[START Material for this exercise]

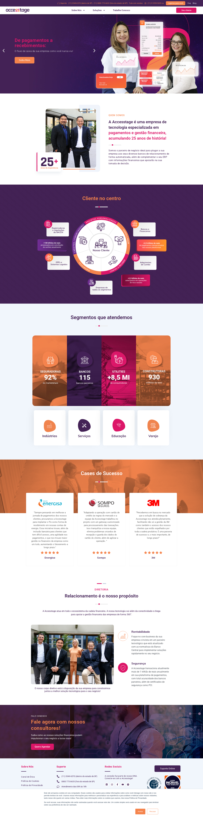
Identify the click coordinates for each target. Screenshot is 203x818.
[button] (186, 10)
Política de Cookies (30, 781)
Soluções (99, 10)
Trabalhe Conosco (121, 10)
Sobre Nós (78, 10)
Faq (189, 3)
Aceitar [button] (140, 812)
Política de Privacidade (32, 785)
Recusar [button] (152, 812)
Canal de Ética (28, 777)
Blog (194, 3)
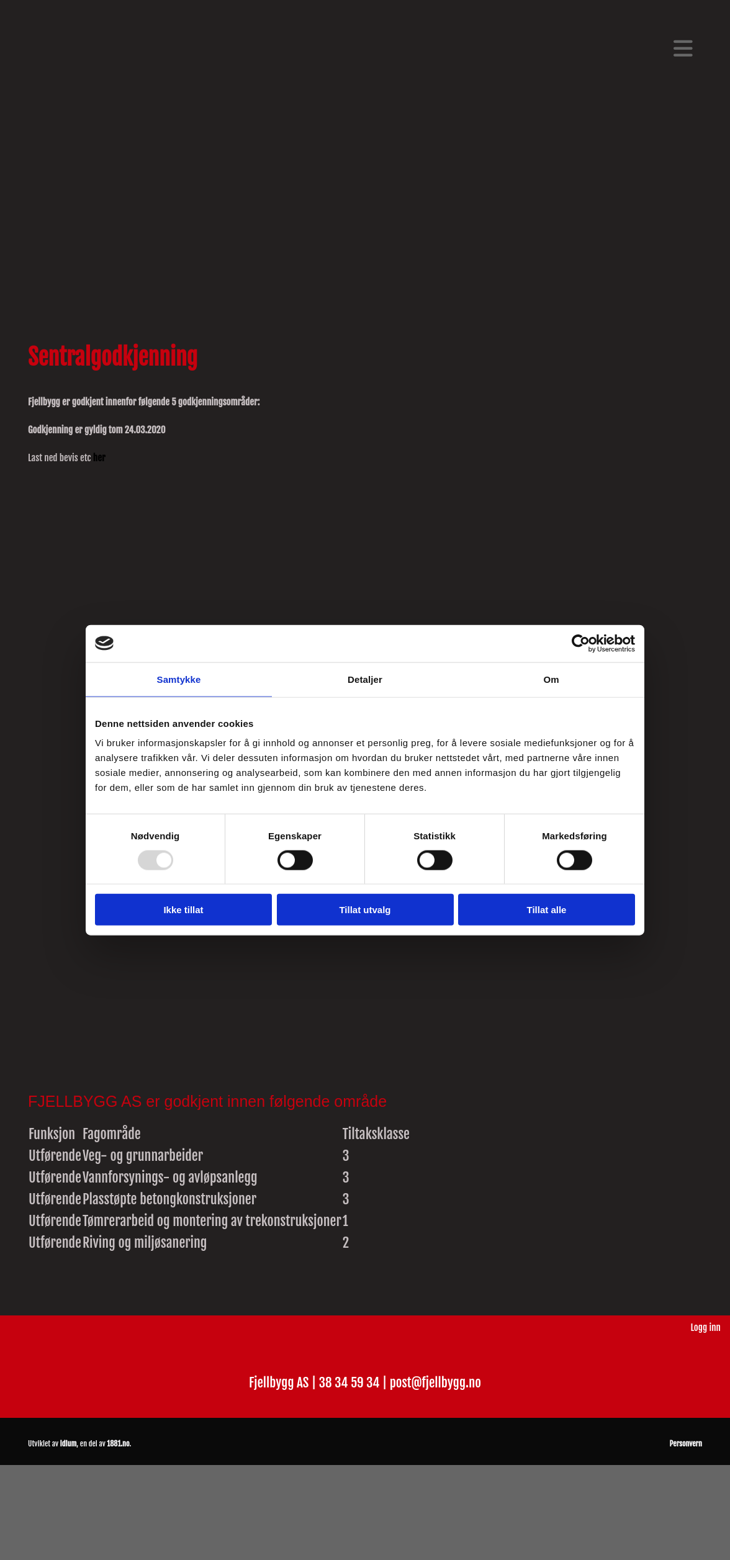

[END Material for this exercise]

-- What this task involves --
How many lines in the items above contain the string "button"? Reply with the number alone.

-- Task answer --
3